Yhg1s · Yhg1s · commit f7b41df822b3 · 2025-04-27T16:35:16.000+02:00
- When using a runner_map, force benchmark comparisons to be valid, since
   results from a different runner would otherwise not count.
 - Add version to flag effect plots so we don't end up comparing e.g.
   v3.14.0a7 and v3.13.10, which were created 15 minutes apart but do not
   make sense to compare even with a runner_map.
 - If a runner_map is used, don't plot runners that aren't listed in the
   runner_map.
diff --git a/README.md b/README.md
@@ -169,6 +169,7 @@ The flag effect plot shows the effect of specified configuration flags against a
 In `bench_runner.toml`, the `flag_effect_plot` table has a `subplots` key which is an array of tables with the following keys:
 
 - `name`: The description of the flags to use in the title.
+- `version`: The version series to compare. Should be a 2-part version, e.g. "3.14"
 - `head_flags`: A list of flags to use as the head.
 - `base_flags`: (optional) A list of flags to use as the base. By default, this is a default build, i.e. no flags.

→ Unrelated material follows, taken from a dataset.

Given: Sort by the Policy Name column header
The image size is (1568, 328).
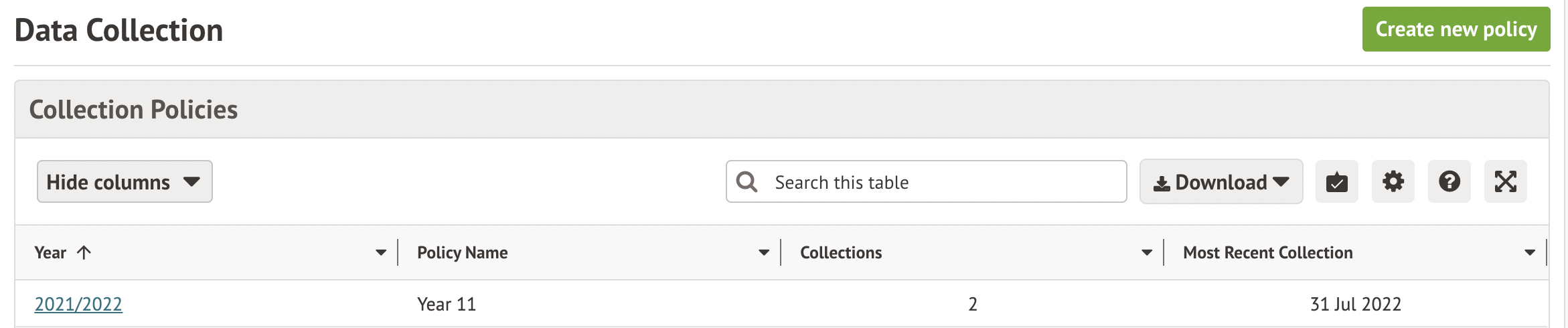Looking at the screenshot, I should coord(462,252).
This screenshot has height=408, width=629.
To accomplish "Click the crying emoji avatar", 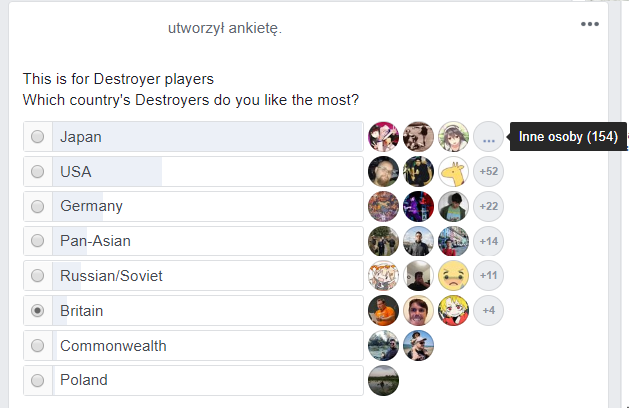I will click(x=454, y=276).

 - `runner_map`: (optional) If you need to map a runner to a base in a different runner, you can provide that mapping here. For example, with tail-calling, you may want to compare runners configured to use clang against runners configured with the "default compiler" for a given platform. The mapping is from the "head" runner nickname to the "base" runner nickname.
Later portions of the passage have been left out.